Tobacco Lawyer: Verdict Has Little Impact
MIAMI (Reuters) - The lead lawyer for the world's biggest cigarette company said on Friday U.S. tobacco companies were not likely to pay anything on a $145 billion jury judgment for 75 years or longer.
``The verdict cannot become final for decades, until after the trials of several hundreds of thousands class members have been completed,'' Philip Morris lawyer Dan Webb told a news conference.

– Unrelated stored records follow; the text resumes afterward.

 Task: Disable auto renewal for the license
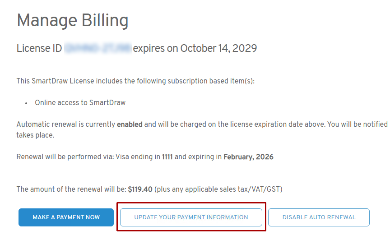[319, 217]
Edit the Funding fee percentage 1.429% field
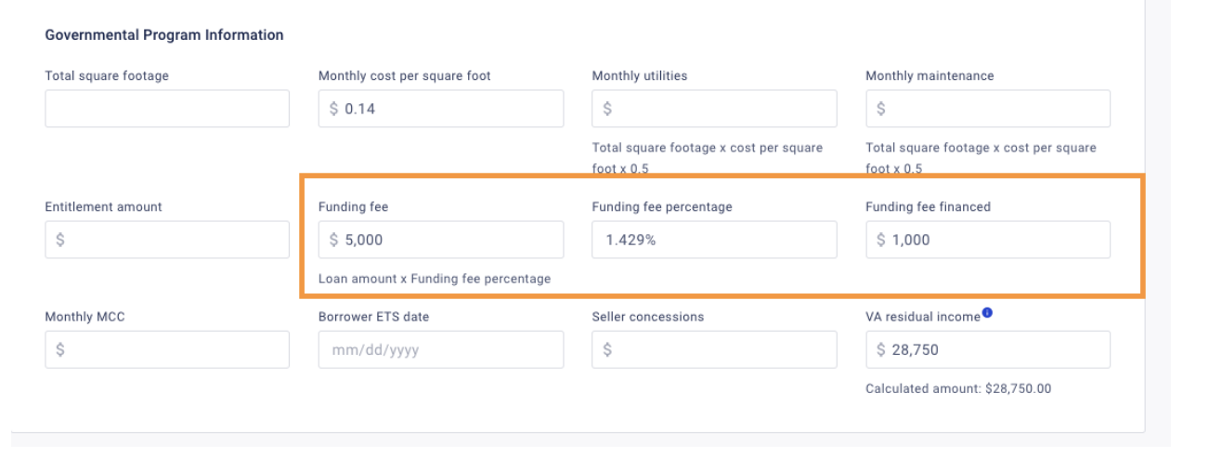The width and height of the screenshot is (1209, 457). click(714, 240)
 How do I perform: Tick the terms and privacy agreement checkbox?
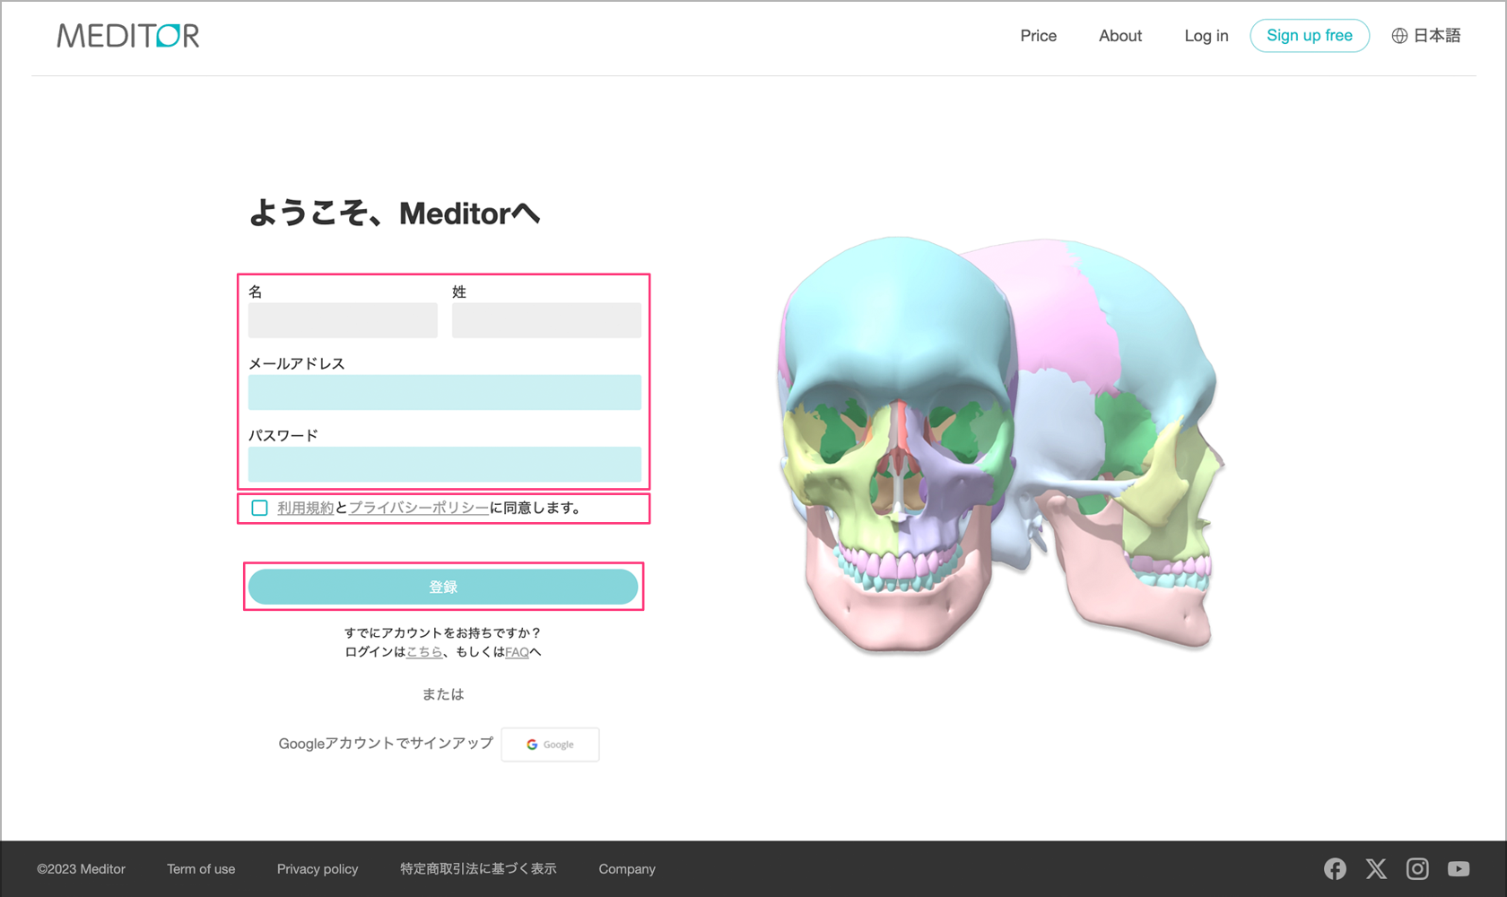260,508
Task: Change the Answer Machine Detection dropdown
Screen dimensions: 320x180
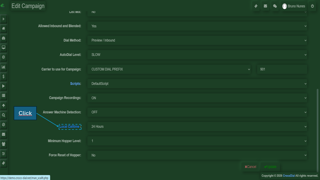Action: pos(197,112)
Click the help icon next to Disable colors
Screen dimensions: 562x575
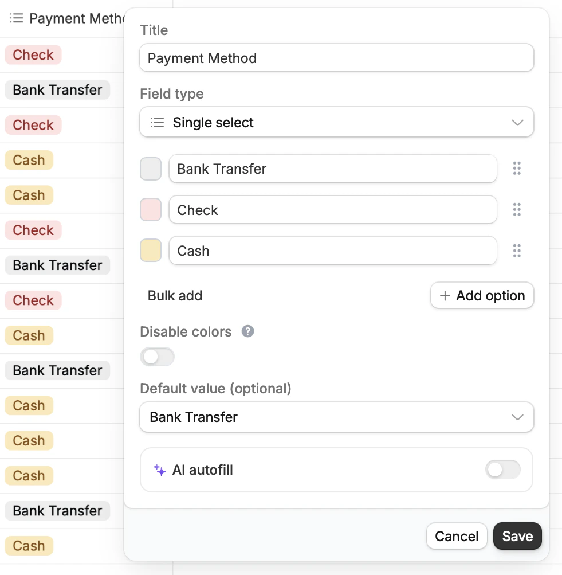(x=247, y=331)
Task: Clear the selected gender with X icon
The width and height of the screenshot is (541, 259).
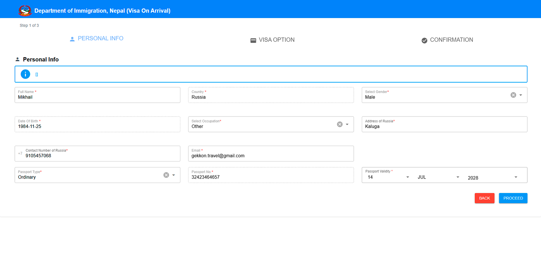Action: [x=513, y=95]
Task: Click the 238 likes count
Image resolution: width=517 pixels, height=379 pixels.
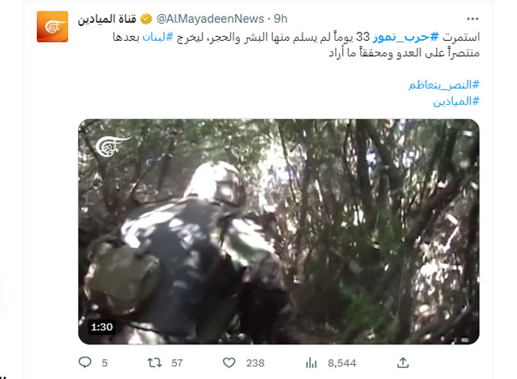Action: 256,363
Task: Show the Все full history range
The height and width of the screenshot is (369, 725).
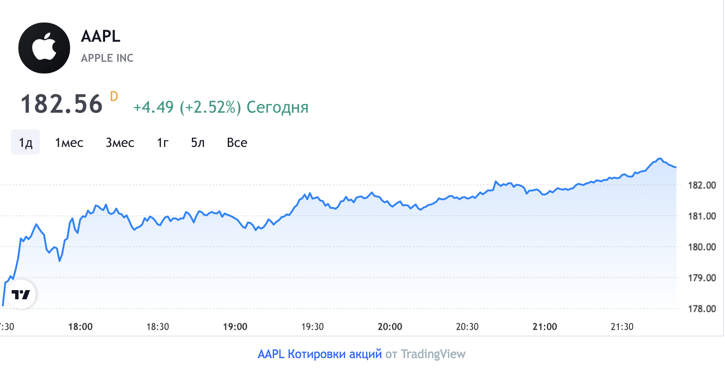Action: point(237,142)
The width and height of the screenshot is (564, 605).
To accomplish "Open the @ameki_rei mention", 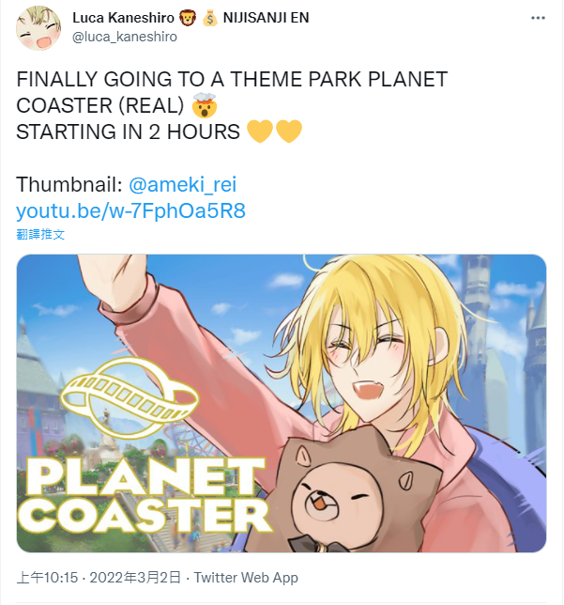I will click(182, 184).
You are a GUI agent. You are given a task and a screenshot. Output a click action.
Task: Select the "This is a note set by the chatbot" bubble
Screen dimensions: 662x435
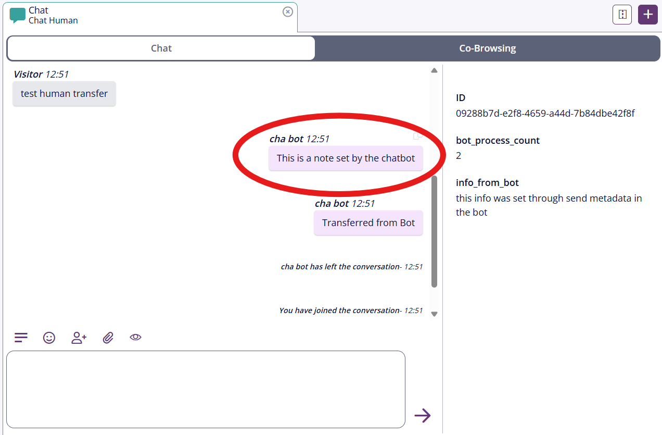click(x=346, y=158)
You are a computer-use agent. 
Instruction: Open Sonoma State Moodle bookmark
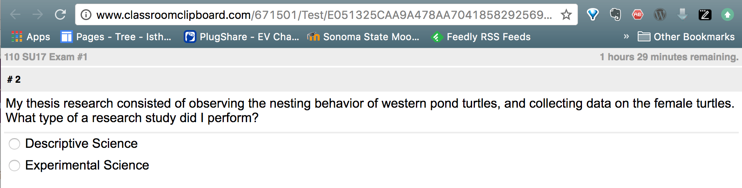363,37
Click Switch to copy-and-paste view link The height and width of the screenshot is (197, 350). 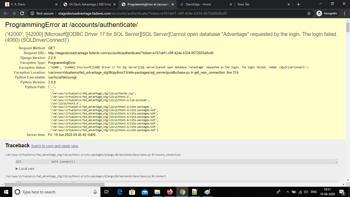pos(55,146)
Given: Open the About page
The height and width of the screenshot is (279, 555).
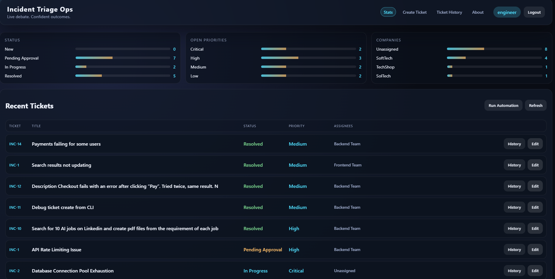Looking at the screenshot, I should (478, 12).
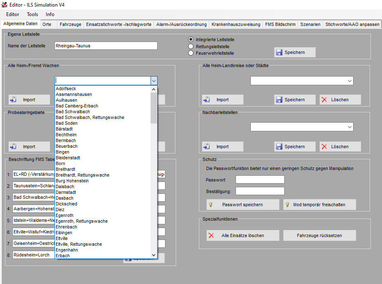Image resolution: width=382 pixels, height=284 pixels.
Task: Click the key icon on Passwort speichern
Action: pyautogui.click(x=211, y=205)
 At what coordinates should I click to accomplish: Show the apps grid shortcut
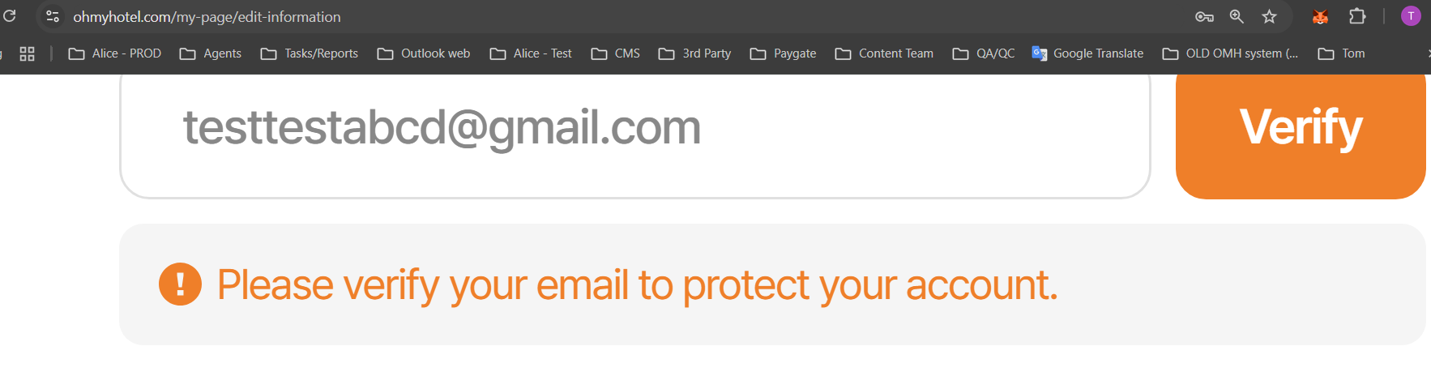click(x=27, y=53)
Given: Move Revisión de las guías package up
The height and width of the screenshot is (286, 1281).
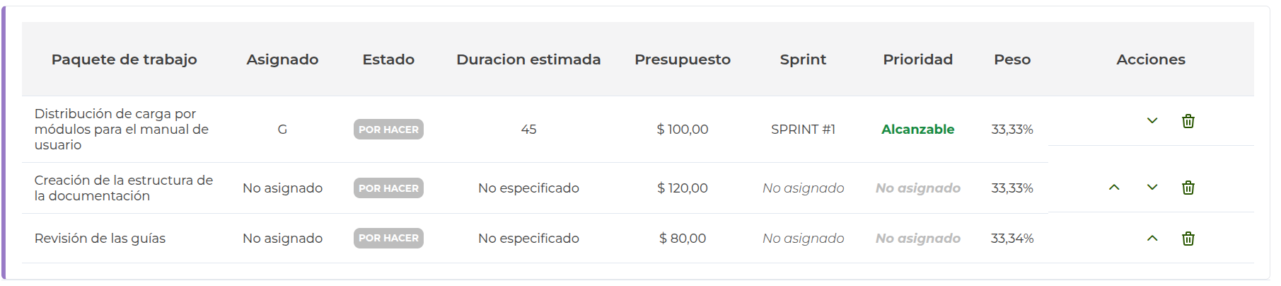Looking at the screenshot, I should pos(1152,239).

``It has been estimated that that could take approximately 75 years if the State of Florida makes the commitment and assigns approximately 100 judges and starts hearing the cases now.''
Tobacco lawyers have consistently criticized the trial plan in the Engle class action case, saying it was unfair and impractical to consider punitive damages for 500,000 or more sick smokers in Florida without first deciding actual damages in individual trials.
``The deck was truly stacked against us,'' Philip Morris lawyer Dan Webb said at a news conference. ``However, we are pleased there is little practical impact on Philip Morris, my client.''
Philip Morris, whose Marlboro and other brands account for half the 20 billion packs of cigarettes sold each year in the United States, was ordered by six Miami jurors to pay $73.96 billion as its share of the stunning $145 billion verdict against America's biggest cigarette companies.
In Winston-Salem, N.C., meanwhile, R.J. Reynolds Tobacco Co. said it is confident the $145 billion jury judgment will be overturned on appeal and said the company plans to file an appeal at ``the appropriate time.''
``Today's unrealistically high punitive award in the Engle trial is the latest example of why this case is so likely to be overturned upon appeal,'' Daniel Donahue, senior vice president and deputy general counsel for Reynolds Tobacco, said in a statement. ``It exemplifies the legal problems that have riddled this case from its inception.''
Donahue said that the tobacco industry's grounds for appeal were too numerous to list, but said the fundamental issue of whether smokers should be treated as a ``class'' would be at the heart of the appeal.
A U.S. jury said on Friday that R.J. Reynolds alone was to pay punitive damages of $36.28 billion to smokers in Florida.